Hydroxyapatite Mediated Separation of DsDNA, SsDNA and RNA Genotypes from Natural Viral Assemblages
Appl Environ Microbiol. 2010 Jun 11; 76(15): 5039-45.
Metagenomics can be used to determine the diversity of complex, often unculturable, viral communities containing various nucleic acid compositions. Here we report the use of hydroxyapatite chromatography to efficiently fractionate dsDNA, ssDNA, dsRNA, and ssRNA genomes from known bacteriophages. Linker-amplified shotgun libraries were constructed to generate sequencing reads from each hydroxyapatite fraction.

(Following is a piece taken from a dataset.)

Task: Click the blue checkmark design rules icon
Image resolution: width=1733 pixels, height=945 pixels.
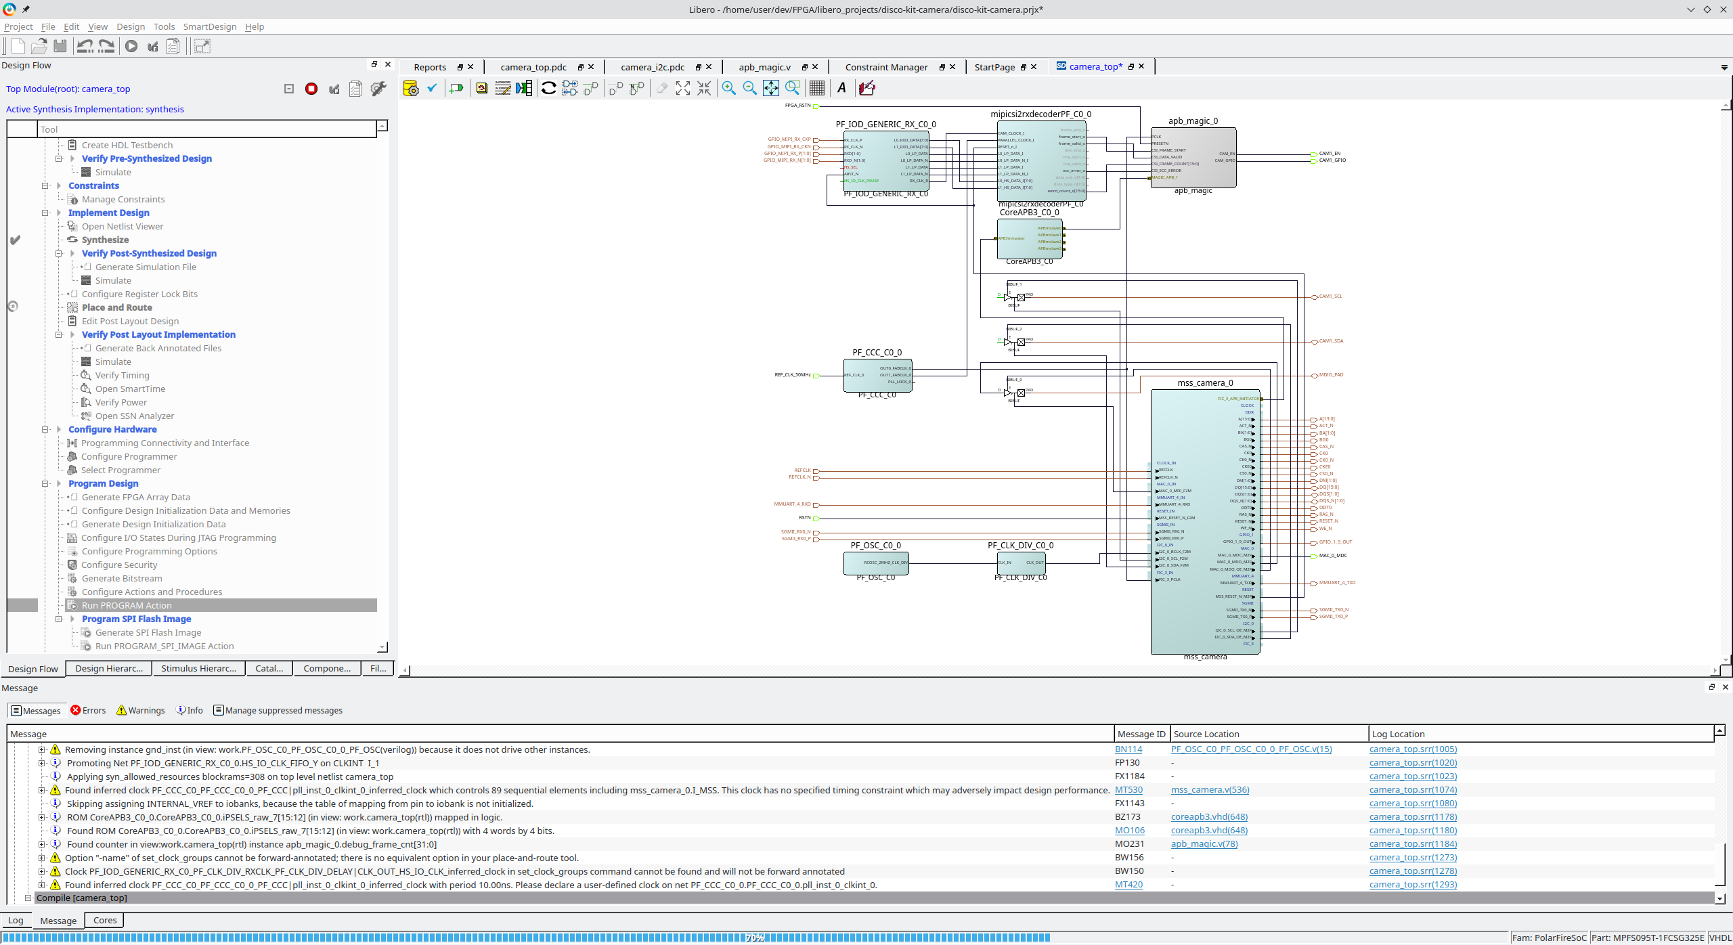Action: pyautogui.click(x=432, y=88)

Greater than 90% of the reads displayed significant similarity to the expected genomes at the nucleotide level. These methods were applied to marine viruses collected from the Chesapeake Bay and the Dry Tortugas National Park. Isolated nucleic acids were fractionated using hydroxyapatite chromatography followed by linker-amplified shotgun library construction and sequencing. Taxonomic analysis demonstrated that the majority of environmental sequences, regardless of their source nucleic acid, were most similar to dsDNA viruses, reflecting the bias of viral metagenomic sequence databases.